At least that is what CBN’s Governor Godwin Emefiele says. “There is apathy,” at the banks and fintech firms because of the lack of revenue generating opportunities, Emefiele told reporters in Abuja, the nation’s capital, last week. eNaira deposits are not considered cash on the bank’s books, and their use stands in contrast to the revenues earned from mobile banking services.
Nigeria’s commercial banks are also no doubt wary — and justifiably so — about the existential threat a widely adopted eNaira could potentially pose to their basic business model. As flagged in a previous post, one possible consequence of introducing CBDCs, whether intended or not, is the disintermediation of commercial banks, which will suddenly face unfair competition from their senior market regulator, which not only sets the rules of the market but has unlimited ability to create money.
In an extreme scenario, commercial banks could disappear altogether (though one can imagine certain well-placed institutions finding a new role in the emerging paradigm). Burkhard Balz, a member of the Executive Board of the Deutsche Bundesbank, posited in a speech at the China Europe Finance Summit, in October 2020:
“What if, in times of crisis, bank deposits were rapidly withdrawn and converted into a digital euro? We call this scenario a ‘digital bank run.’ The result could be the destabilisation of the entire financial system.”
As noted in a previous article, the IMF is deeply involved in developing CBDCs, including through providing technical assistance to many of its members members, much as its Bretton Woods partner institution, the World Bank, is deeply involved in the roll out of digital identity programs across the Global South. According to the IMF’s President Kristalina Georgievan, “an important role for the Fund is to promote exchange of experience and support the interoperability of CBDCs.”
Under Close Observation
As the IMF noted in a November 2021 report, the roll out of the eNaira is being closely watched by the outside world — including by other central banks. The new digital currency is a liability of the CBN, like coins and notes. But unlike coins and notes, it runs on the same blockchain technology as Bitcoin and is stored in digital wallets. According to the IMF, it can be “transferred digitally and at virtually no cost to anyone in the world with an eNaira wallet.” This is apparently a key point given the eNaira is expected to play a significant role in facilitating remittances by Nigerians in the diaspora.
But the Fund flagged two important differences between the eNaira and cash and crypto currencies like Bitcoin:
“First, the eNaira features stringent access right controls by the central bank.

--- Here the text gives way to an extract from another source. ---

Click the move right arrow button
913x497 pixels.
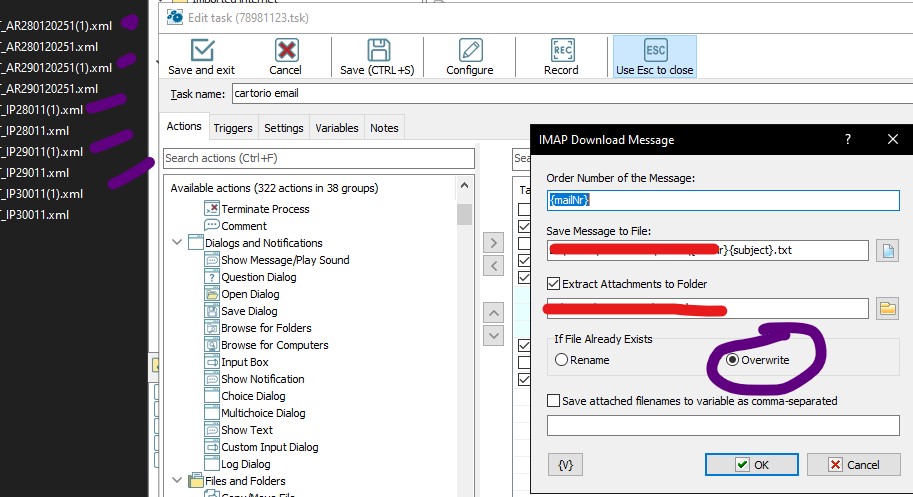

Second, unlike these crypto-assets, the eNaira is not a financial asset in itself but a digital form of a national currency and draws its value from the physical naira, to which it is pegged at parity.”

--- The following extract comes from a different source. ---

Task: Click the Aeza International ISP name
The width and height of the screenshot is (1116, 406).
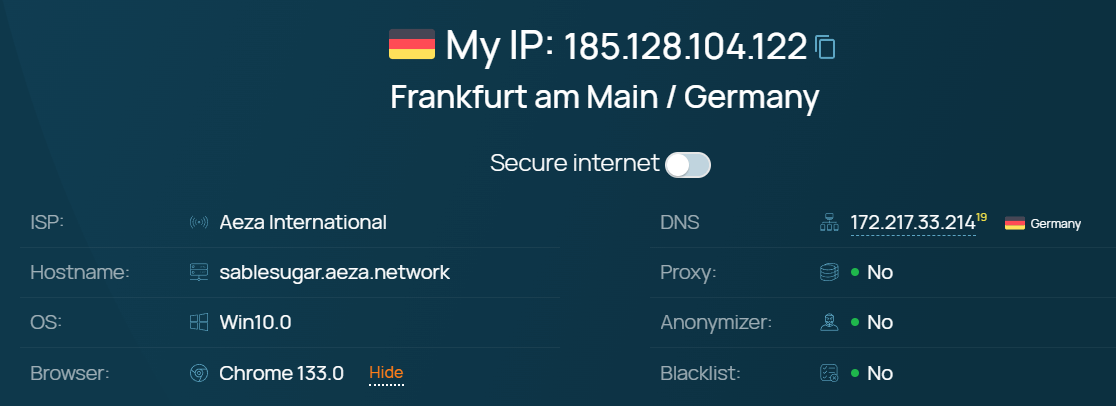Action: click(x=303, y=222)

This is where the problems begin to appear. First, CBN’s access right controls do not seem to be quite as stringent as the IMF had hoped. As a matter of fact, the IMF warned in a paper this February that the eNaira could even be exploited by criminals. The paper’s authors urged the central bank to stay vigilant to the risks posed by cyber-security as well as ongoing challenges in monetary policy implementation, financial integrity and stability, operational resilience, and bank funding:
There are cybersecurity risks associated with the eNaira. Unforeseen legal issues, including for private law aspects of its operations (e.g., the exact nature of legal
relationship between the wallet providers and CBDC holders), may subject eNaira to litigation and operational risksProspective expansion of eNaira use to cross-border fund transfers and agency bank networks may cause new money-laundering/financing of terrorism risks…”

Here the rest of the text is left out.